Task directions ▸
Even the shortest line counts, so transcribe all the data exactly.

╭──

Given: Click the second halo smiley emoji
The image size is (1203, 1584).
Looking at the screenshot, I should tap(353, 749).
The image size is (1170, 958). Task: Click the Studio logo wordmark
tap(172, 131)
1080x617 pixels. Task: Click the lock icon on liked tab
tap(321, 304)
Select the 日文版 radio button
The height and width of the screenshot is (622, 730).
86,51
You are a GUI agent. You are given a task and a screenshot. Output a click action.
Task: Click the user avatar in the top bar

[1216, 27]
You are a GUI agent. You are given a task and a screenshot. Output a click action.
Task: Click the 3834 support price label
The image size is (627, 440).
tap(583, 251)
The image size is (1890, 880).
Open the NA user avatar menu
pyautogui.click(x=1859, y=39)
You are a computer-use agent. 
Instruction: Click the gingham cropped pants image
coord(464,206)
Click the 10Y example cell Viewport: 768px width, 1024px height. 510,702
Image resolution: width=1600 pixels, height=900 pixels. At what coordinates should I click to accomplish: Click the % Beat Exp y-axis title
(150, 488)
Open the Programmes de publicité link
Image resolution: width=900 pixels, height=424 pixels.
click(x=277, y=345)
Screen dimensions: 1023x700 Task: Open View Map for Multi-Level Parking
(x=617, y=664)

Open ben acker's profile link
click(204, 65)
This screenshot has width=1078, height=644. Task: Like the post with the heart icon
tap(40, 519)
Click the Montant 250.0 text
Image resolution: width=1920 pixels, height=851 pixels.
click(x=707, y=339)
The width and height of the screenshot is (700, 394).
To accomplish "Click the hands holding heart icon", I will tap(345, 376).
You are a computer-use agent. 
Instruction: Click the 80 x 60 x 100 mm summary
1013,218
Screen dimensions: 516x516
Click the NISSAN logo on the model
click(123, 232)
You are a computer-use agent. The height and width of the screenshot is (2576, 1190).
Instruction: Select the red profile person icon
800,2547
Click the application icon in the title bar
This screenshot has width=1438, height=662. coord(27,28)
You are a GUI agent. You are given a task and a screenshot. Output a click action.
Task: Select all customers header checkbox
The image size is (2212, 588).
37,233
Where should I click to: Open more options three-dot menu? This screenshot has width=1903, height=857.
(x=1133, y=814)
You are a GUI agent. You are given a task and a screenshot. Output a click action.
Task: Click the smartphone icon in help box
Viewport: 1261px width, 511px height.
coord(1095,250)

╰──

Answer for the task ▸
Given: Click the second halo smiley emoji
The image size is (1203, 1584).
Looking at the screenshot, I should tap(353, 749).
The image size is (1170, 958). Task: Click the Studio logo wordmark
tap(172, 131)
1080x617 pixels. Task: Click the lock icon on liked tab
tap(321, 304)
Select the 日文版 radio button
The height and width of the screenshot is (622, 730).
86,51
You are a GUI agent. You are given a task and a screenshot. Output a click action.
Task: Click the user avatar in the top bar

[1216, 27]
You are a GUI agent. You are given a task and a screenshot. Output a click action.
Task: Click the 3834 support price label
The image size is (627, 440).
tap(583, 251)
The image size is (1890, 880).
Open the NA user avatar menu
pyautogui.click(x=1859, y=39)
You are a computer-use agent. 
Instruction: Click the gingham cropped pants image
coord(464,206)
Click the 10Y example cell Viewport: 768px width, 1024px height. 510,702
Image resolution: width=1600 pixels, height=900 pixels. At what coordinates should I click to accomplish: Click the % Beat Exp y-axis title
(150, 488)
Open the Programmes de publicité link
Image resolution: width=900 pixels, height=424 pixels.
click(x=277, y=345)
Screen dimensions: 1023x700 Task: Open View Map for Multi-Level Parking
(x=617, y=664)

Open ben acker's profile link
click(204, 65)
This screenshot has width=1078, height=644. Task: Like the post with the heart icon
tap(40, 519)
Click the Montant 250.0 text
Image resolution: width=1920 pixels, height=851 pixels.
click(x=707, y=339)
The width and height of the screenshot is (700, 394).
To accomplish "Click the hands holding heart icon", I will tap(345, 376).
You are a computer-use agent. 
Instruction: Click the 80 x 60 x 100 mm summary
1013,218
Screen dimensions: 516x516
Click the NISSAN logo on the model
click(123, 232)
You are a computer-use agent. The height and width of the screenshot is (2576, 1190).
Instruction: Select the red profile person icon
800,2547
Click the application icon in the title bar
This screenshot has width=1438, height=662. coord(27,28)
You are a GUI agent. You are given a task and a screenshot. Output a click action.
Task: Select all customers header checkbox
The image size is (2212, 588).
37,233
Where should I click to: Open more options three-dot menu? This screenshot has width=1903, height=857.
(x=1133, y=814)
You are a GUI agent. You are given a task and a screenshot. Output a click action.
Task: Click the smartphone icon in help box
Viewport: 1261px width, 511px height.
coord(1095,250)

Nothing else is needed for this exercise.